» PROVIDED PASSAGE:
......

# Post Natal Care



## DJCJ (May 24, 2007)

Hi All
I know I'm a little early in asking this question, but bear with me and I'll explain.... we have recently discovered that my DH is being re-located due to work and we need to move before Christmas when our newborn (due on 10.11.12) will be approx 6wks old as the new post starts in January. 


I did not have DS under the NHS system, so I'm not sure what to expect in terms of post natal care. My next midwife appointment isn't for another week, so I'm here to pick your brains, if anyone can help? I am booked for a section, and all my midwife has said at this stage is that I'll probably only be in hospital for 24hrs - max 48hrs and then she visits the next day. But outside that I don't know how regularly I see her, when I would be signed out of her care (assuming all has been straight forward) and does she check that the abdominal muscles are starting to knit back together? (they seperated alot with DS, and it took about 6 weeks to knit back together while under physio care)

We are trying to work out when we can get the removal company to collect our belongings so we can be moved into our new house in time for Christmas ideally - stressful time but exciting   

Any info would be appreciated - thanks!

......

» EXERCISE OBJECTIVE: In the post natal care thread, how long did the poster's abdominal muscles take to knit back together after DS? Please answer in one sentence.

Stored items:

......

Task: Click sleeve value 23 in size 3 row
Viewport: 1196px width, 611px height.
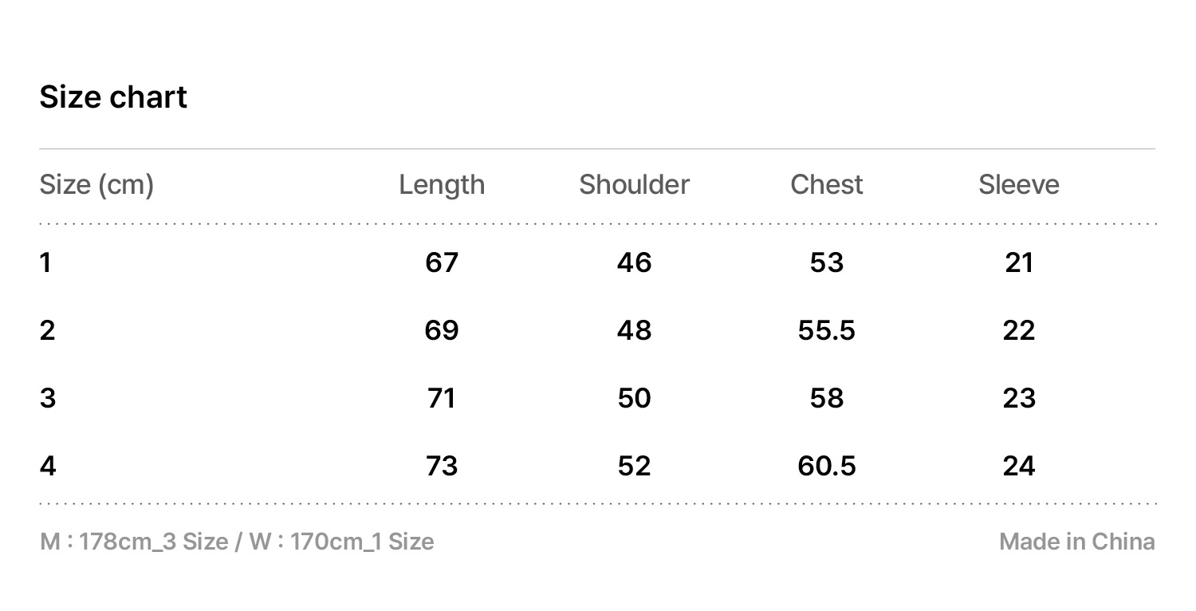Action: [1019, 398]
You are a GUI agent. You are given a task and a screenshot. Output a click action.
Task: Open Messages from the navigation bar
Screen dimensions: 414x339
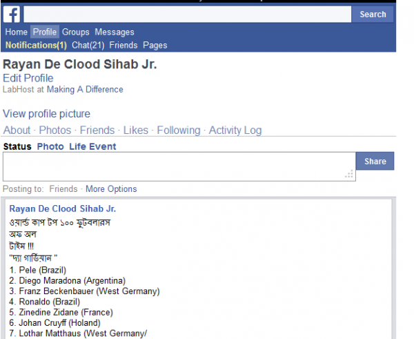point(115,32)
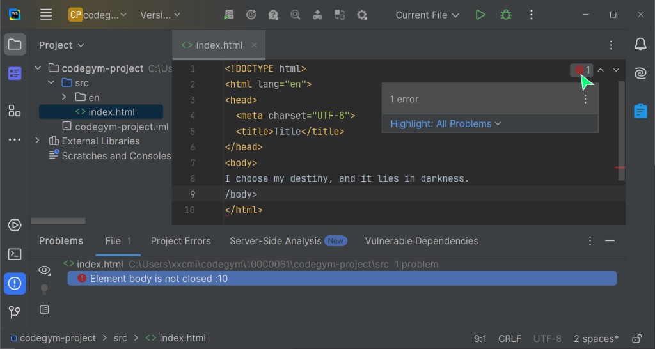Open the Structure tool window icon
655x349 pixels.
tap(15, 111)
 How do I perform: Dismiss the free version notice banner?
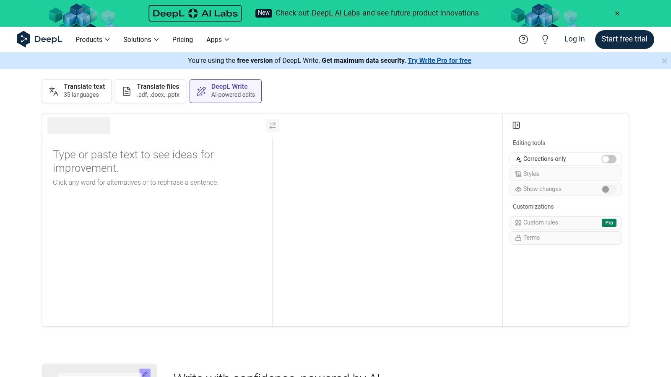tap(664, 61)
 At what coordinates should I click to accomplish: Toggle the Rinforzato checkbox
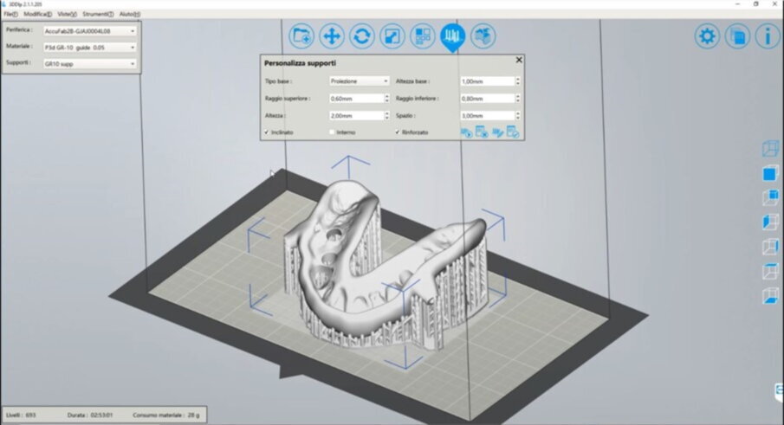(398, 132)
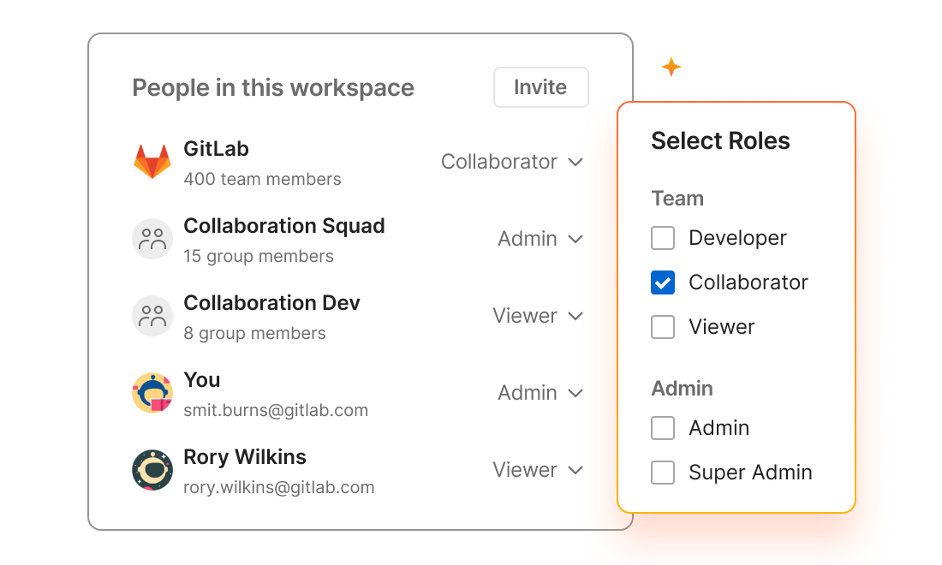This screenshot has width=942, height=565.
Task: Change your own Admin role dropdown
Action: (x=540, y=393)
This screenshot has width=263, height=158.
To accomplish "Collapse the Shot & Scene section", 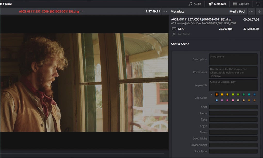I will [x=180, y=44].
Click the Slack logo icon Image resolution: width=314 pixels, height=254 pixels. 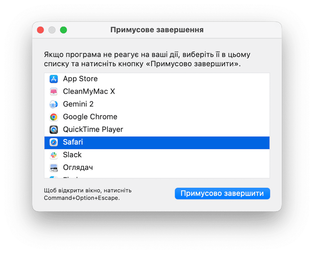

......

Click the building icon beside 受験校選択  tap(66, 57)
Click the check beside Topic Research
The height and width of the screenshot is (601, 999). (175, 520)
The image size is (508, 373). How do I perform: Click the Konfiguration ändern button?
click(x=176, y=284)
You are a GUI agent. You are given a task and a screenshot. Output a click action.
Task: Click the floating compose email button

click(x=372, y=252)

......

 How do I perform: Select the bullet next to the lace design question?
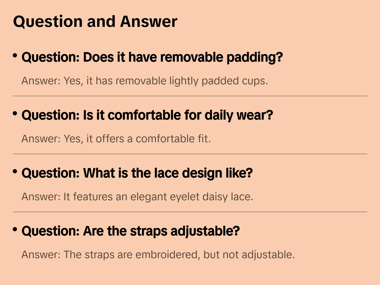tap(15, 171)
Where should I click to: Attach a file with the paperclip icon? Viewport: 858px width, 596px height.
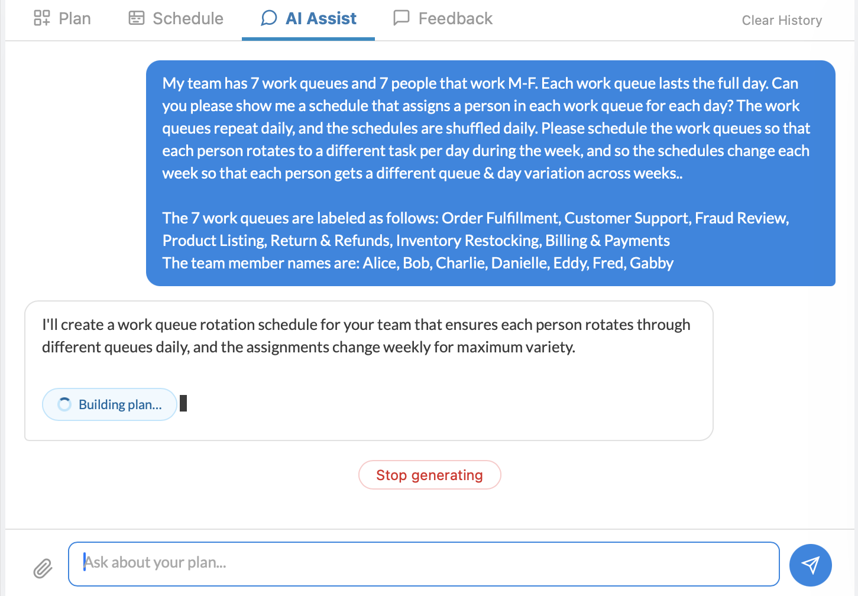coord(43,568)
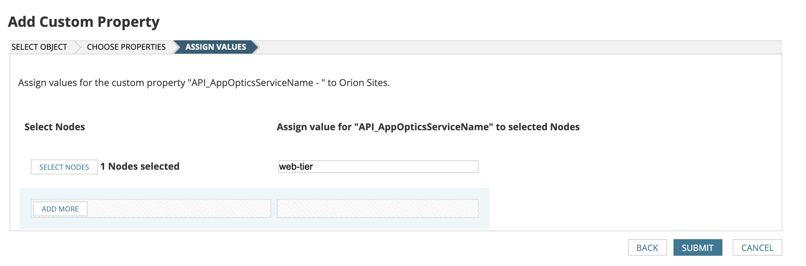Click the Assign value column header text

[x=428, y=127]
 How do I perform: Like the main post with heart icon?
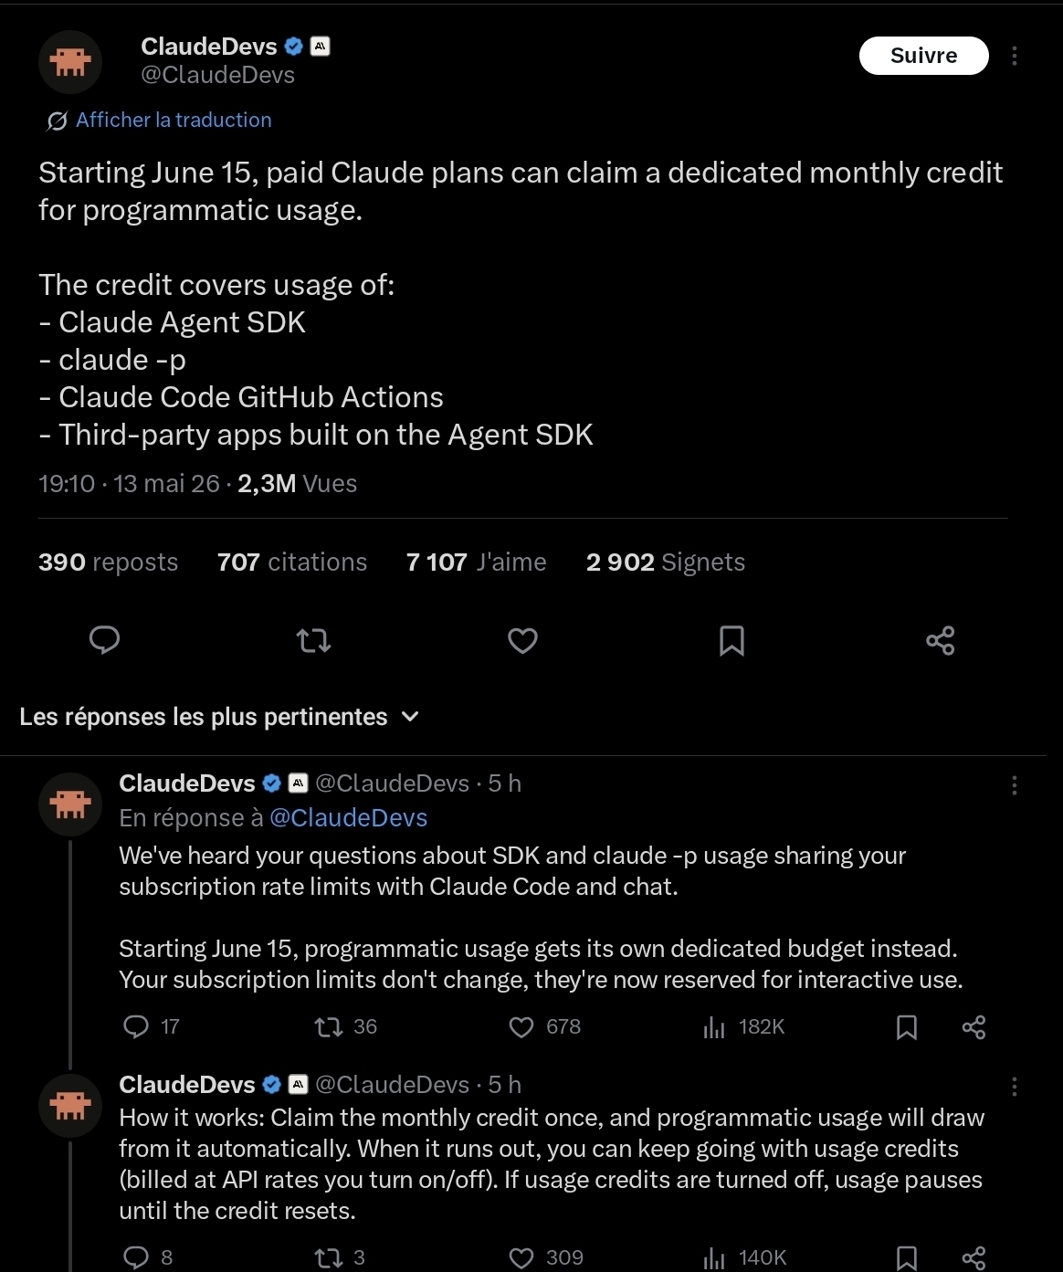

......

» RESPONSE BELOW: They took about 6 weeks to knit back together while under physio care.